Addiction Treatment for Pregnant Women
Using any drugs, alcohol, or tobacco during pregnancy exposes women and their developing fetus to harmful substances and can have a potentially deadly or long-term effect. Smoking during pregnancy can increase the risk of stillbirth, infant mortality, sudden infant death syndrome, preterm birth, respiratory problems, slowed fetal growth, and low birth weight. Drinking alcohol during pregnancy can lead to the child developing fetal alcohol spectrum disorders, characterized by low birth weight and enduring cognitive and behavioral problems.
Prenatal use of some drugs, including opioids, may cause a withdrawal syndrome in newborns called neonatal abstinence syndrome (NAS). Babies with NAS are at greater risk of seizures, respiratory problems, feeding difficulties, low birth weight, and even death.

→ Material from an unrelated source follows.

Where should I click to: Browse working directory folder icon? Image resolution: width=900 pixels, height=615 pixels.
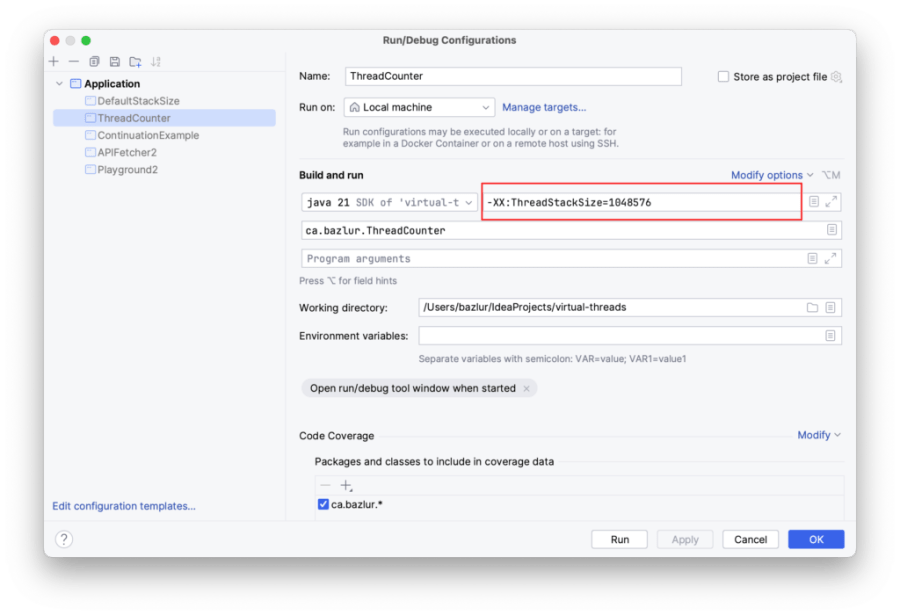coord(812,308)
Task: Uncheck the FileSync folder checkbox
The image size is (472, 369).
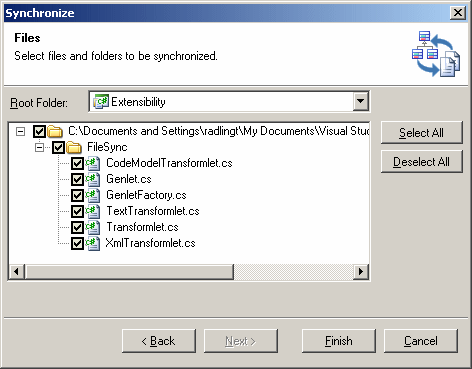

Research has established the value of evidence-based treatments for pregnant women (and their babies), including medications. For example, although no medications have been FDA-approved to treat opioid dependence in pregnant women, methadone maintenance combined with prenatal care and a comprehensive drug treatment program can improve many of the detrimental outcomes associated with untreated heroin abuse. However, newborns exposed to methadone during pregnancy still require treatment for withdrawal symptoms. Recently, another medication option for opioid dependence, buprenorphine (ie Suboxone) has been shown to produce fewer NAS symptoms in babies than methadone, resulting in shorter infant hospital stays. In general, it is important to closely monitor women who are trying to quit drug use during pregnancy and to provide addiction treatment as needed. Content courtesy of DrugAbuse.gov
Addiction Treatment with Pregnancy
A pregnant woman who is considering stopping opioids goes to a level 3 or level 4-inpatient detox first. It is very important to consider the safety of your unborn baby while your body is going through opioid withdrawal. Those places are equipped to monitor you and your fetus while you will be put on medically supervised detoxification and induction with Buprenorphine. Once you are released from the detox, we will take over your care at Right Choice, and continue to prescribe suboxone. At Right Choice, we do not prescribe Subutex. All pregnant patients are required to have OB/GYN establishment. It is recommended to stay on methadone if you have started on methadone already.